**ACTIVITY**
Use the entries below and reproduce exactly the lines from the one containing "You are a computer-use agent." down to the one containing "Instruction: Open the", both of them included.

**DATASET**
╭──

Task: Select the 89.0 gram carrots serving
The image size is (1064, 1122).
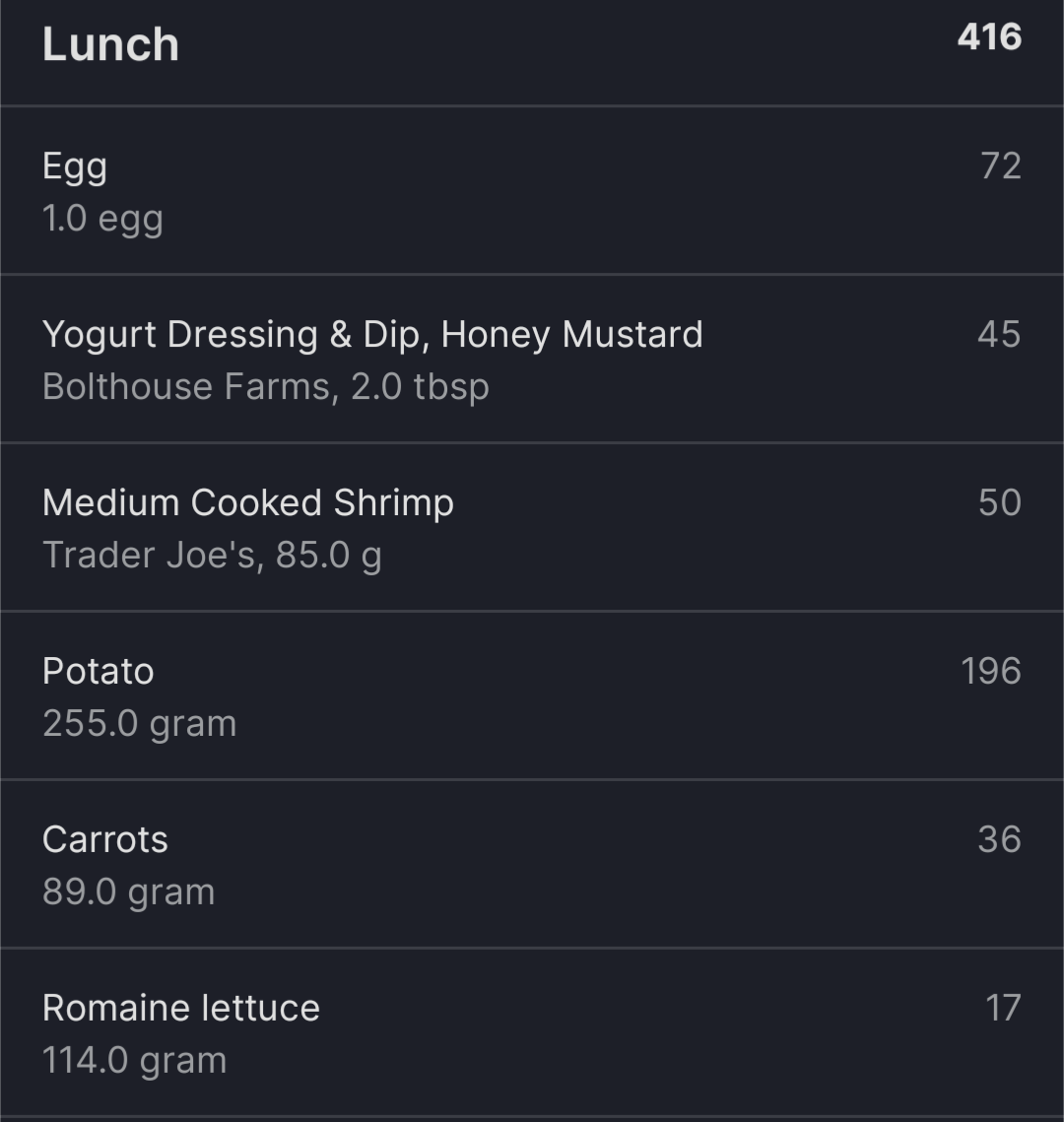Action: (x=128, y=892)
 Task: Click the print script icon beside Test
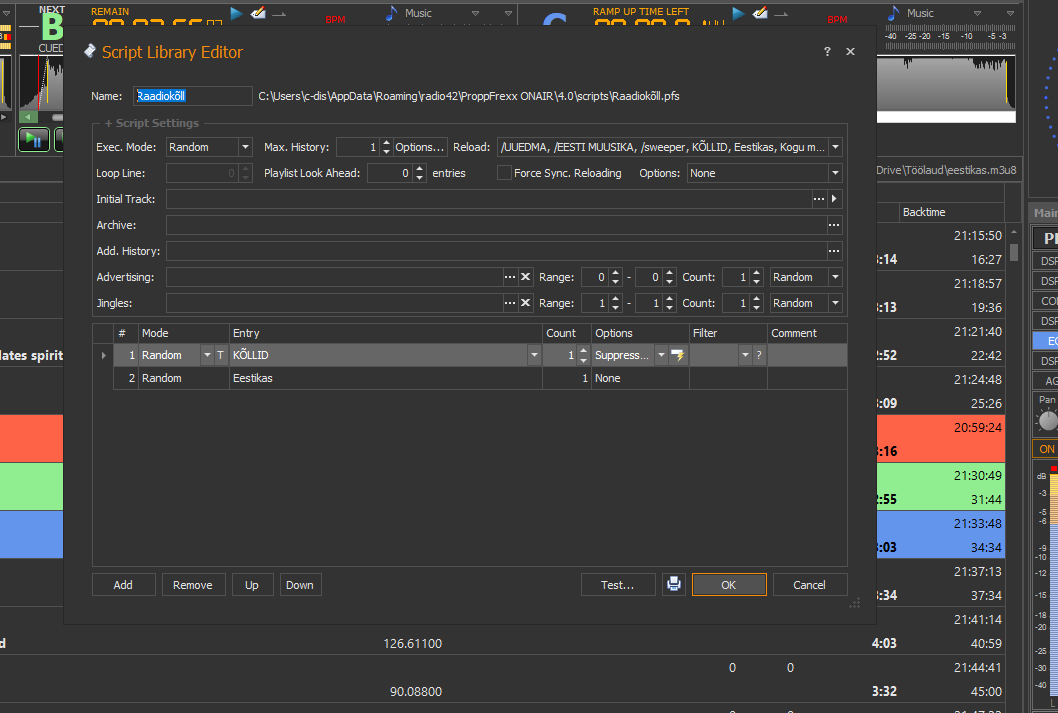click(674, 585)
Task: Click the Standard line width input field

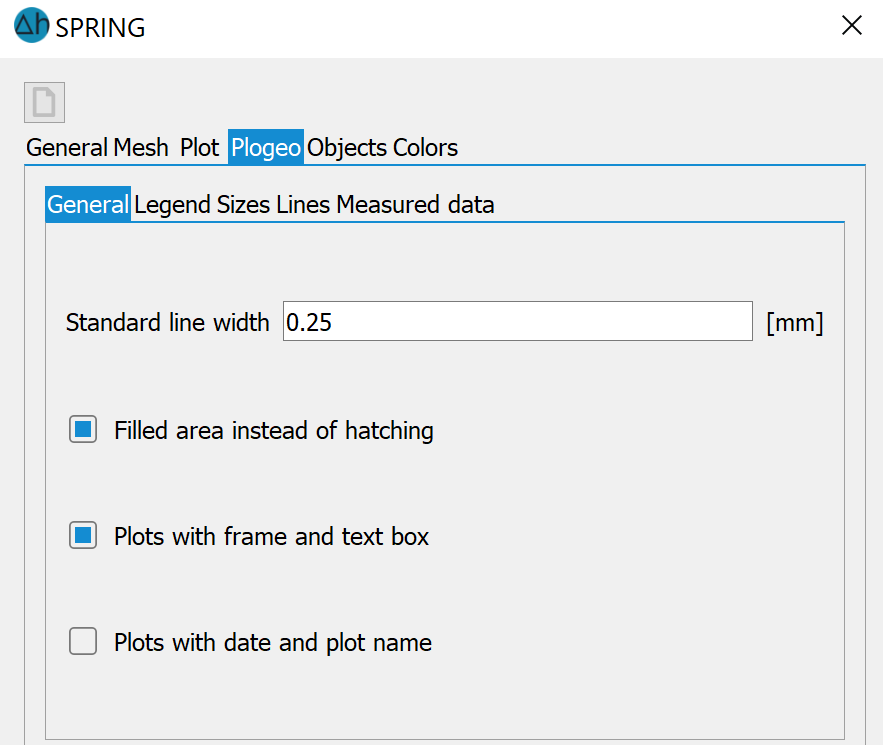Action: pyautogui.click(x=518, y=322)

╰──
╭──

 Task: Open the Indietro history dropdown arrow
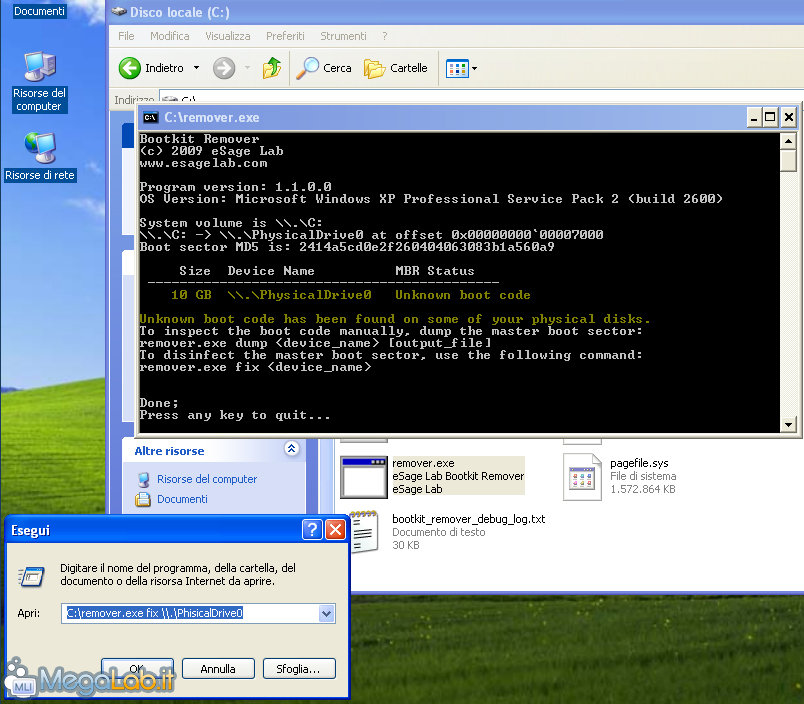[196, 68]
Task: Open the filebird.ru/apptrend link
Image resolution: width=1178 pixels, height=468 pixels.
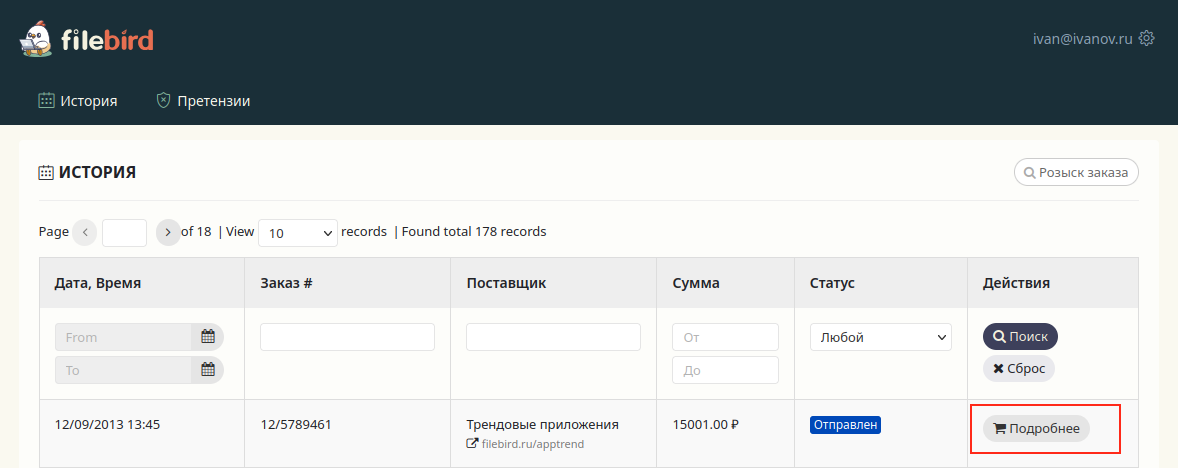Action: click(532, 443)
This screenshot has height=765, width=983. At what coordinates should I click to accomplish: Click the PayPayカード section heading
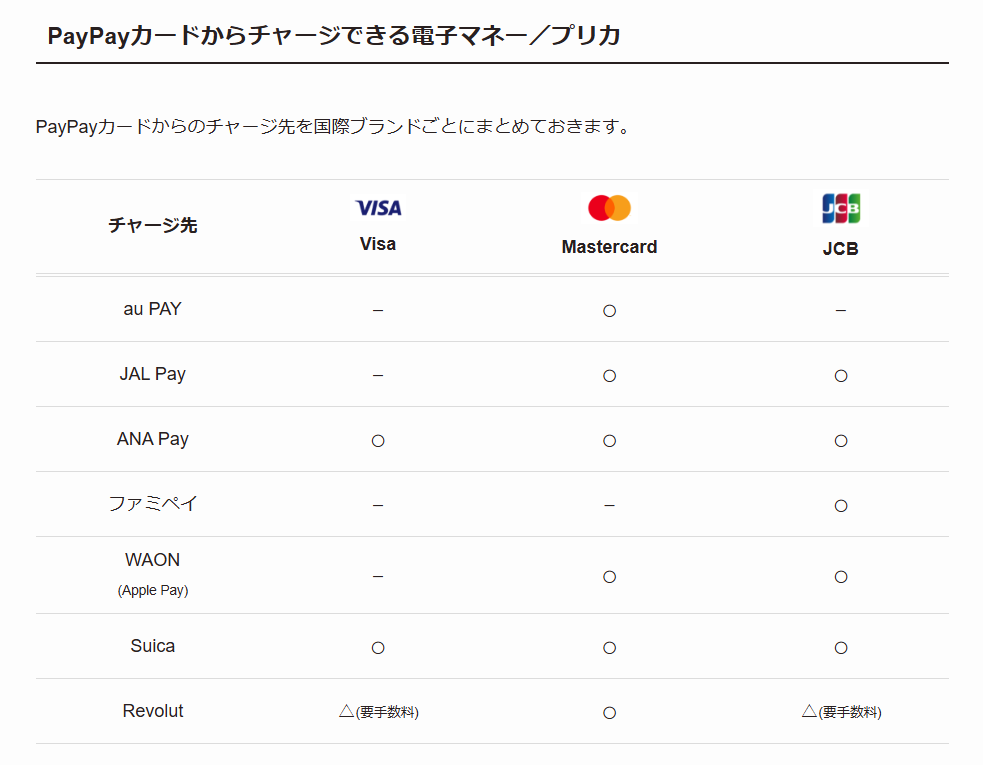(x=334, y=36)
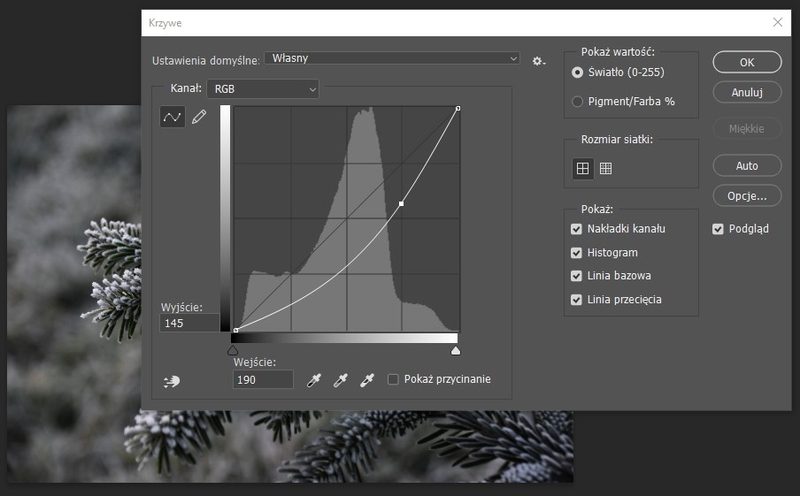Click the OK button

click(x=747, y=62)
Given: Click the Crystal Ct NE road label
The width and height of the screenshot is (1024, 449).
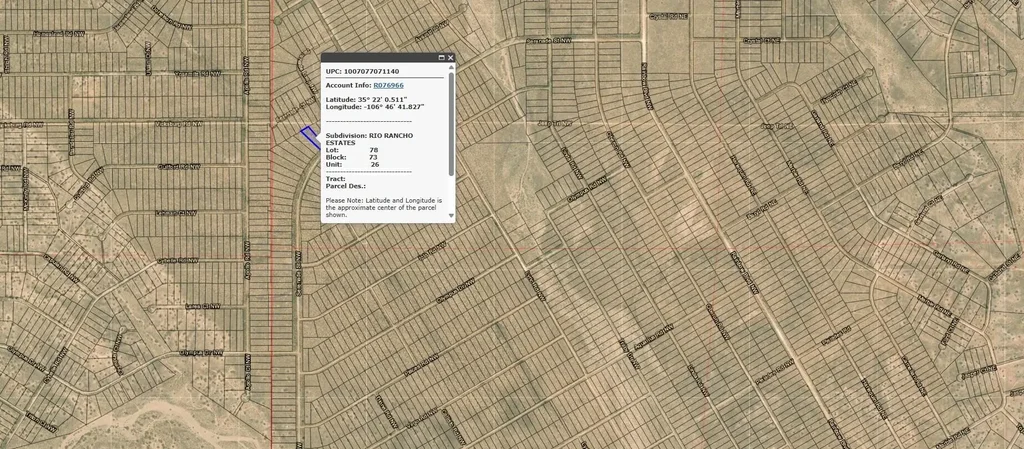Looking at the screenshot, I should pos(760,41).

╰──
╭──

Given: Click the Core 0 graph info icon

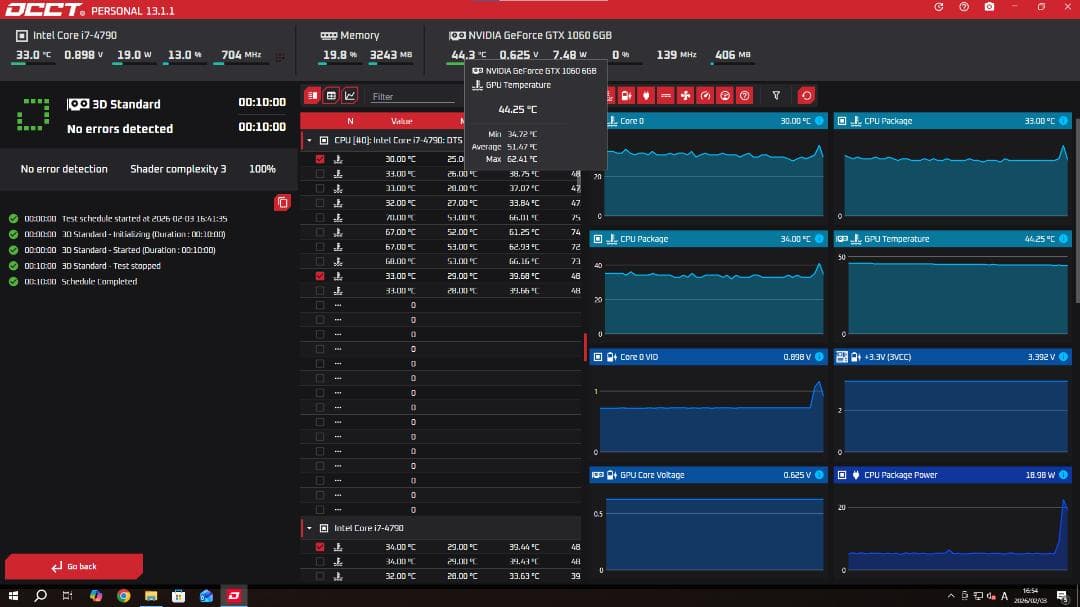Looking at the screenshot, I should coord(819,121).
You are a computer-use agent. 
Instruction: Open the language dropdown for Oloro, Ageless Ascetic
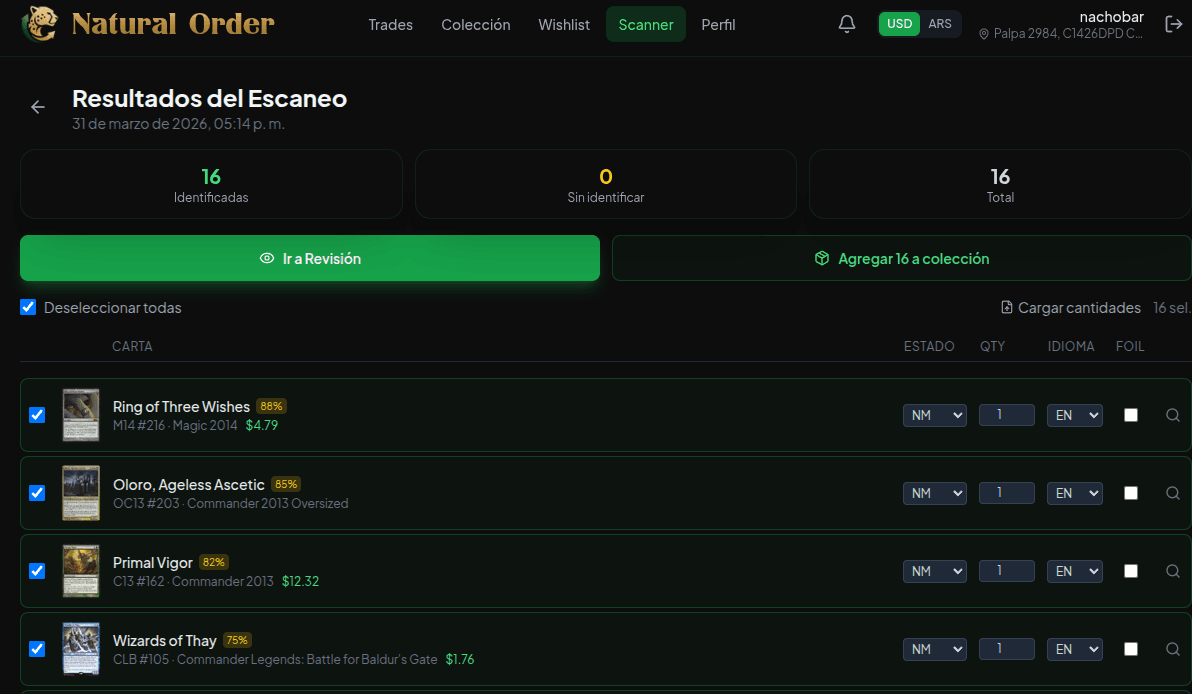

╰──

**RESPONSE AREA**
You are a computer-use agent. 
Instruction: Open the language dropdown for Oloro, Ageless Ascetic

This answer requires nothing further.